March/April 2015

Electric fence

Miners say power costs limiting investment in the province

By Ian Ewing

Special Report: Ontario Despite operating in a well-respected and politically stable jurisdiction, miners in Ontario continue to struggle to compete on costs. Energy costs, and in particular electricity costs, are the second-largest expenditure for most mines, after labour. Despite the key role mining plays in the industrial output of the province, Ontario’s advertised electricity rate – the price before rebate and incentive programs are factored in – ranks among the highest in North America, affecting both profitability and new investment.

The Association of Major Power Consumers in Ontario (AMPCO) estimates that an average transmission-connected class A industrial user pays more than any other comparable North American customer. In 2012 AMPCO’s methodology found an average cost of 7.6 cents per kilowatt-hour in Ontario compared to 7.3 cents in Alberta, 4.9 cents in British Columbia, and 4.5 cents in Quebec.
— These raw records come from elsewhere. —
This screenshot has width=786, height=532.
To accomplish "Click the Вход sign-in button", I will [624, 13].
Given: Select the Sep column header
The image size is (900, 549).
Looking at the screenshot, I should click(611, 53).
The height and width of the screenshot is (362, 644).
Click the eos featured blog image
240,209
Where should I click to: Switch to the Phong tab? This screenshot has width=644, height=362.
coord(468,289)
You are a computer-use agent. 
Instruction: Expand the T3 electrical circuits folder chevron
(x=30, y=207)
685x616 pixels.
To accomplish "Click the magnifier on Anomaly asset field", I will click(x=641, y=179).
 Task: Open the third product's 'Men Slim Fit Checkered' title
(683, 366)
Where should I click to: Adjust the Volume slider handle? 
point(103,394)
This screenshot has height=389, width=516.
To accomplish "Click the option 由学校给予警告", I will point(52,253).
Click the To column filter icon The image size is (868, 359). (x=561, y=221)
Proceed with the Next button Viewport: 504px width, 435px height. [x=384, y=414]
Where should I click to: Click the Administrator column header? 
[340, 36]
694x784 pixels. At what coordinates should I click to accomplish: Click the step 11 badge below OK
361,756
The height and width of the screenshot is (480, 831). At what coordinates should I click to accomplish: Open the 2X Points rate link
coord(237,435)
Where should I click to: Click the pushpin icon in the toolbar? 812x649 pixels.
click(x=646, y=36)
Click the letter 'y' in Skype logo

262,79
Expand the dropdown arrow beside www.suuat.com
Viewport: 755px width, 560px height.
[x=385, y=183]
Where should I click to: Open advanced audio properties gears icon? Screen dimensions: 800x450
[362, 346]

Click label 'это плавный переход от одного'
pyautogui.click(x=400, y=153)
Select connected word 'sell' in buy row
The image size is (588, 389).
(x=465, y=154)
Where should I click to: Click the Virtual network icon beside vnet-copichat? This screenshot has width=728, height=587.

Jennifer Beaudry, a spokesperson for the provincial minister of energy, contests these figures; comparisons made by her office put Ontario ahead of some provinces and U.S. states. [For more on the global energy market see our feature “Live wire act”]

But the competitiveness of Ontario’s electricity pricing depends on a number of industrial energy rebate and incentive programs – among them, the Industrial Electricity Incentive (IEI), the Industrial Conservation Initiative (ICI), and the Northern Industrial Electricity Rate Program (NIER), in which seven mining companies participate. These help lower the price most miners pay but are not a long-term solution, industry leaders say.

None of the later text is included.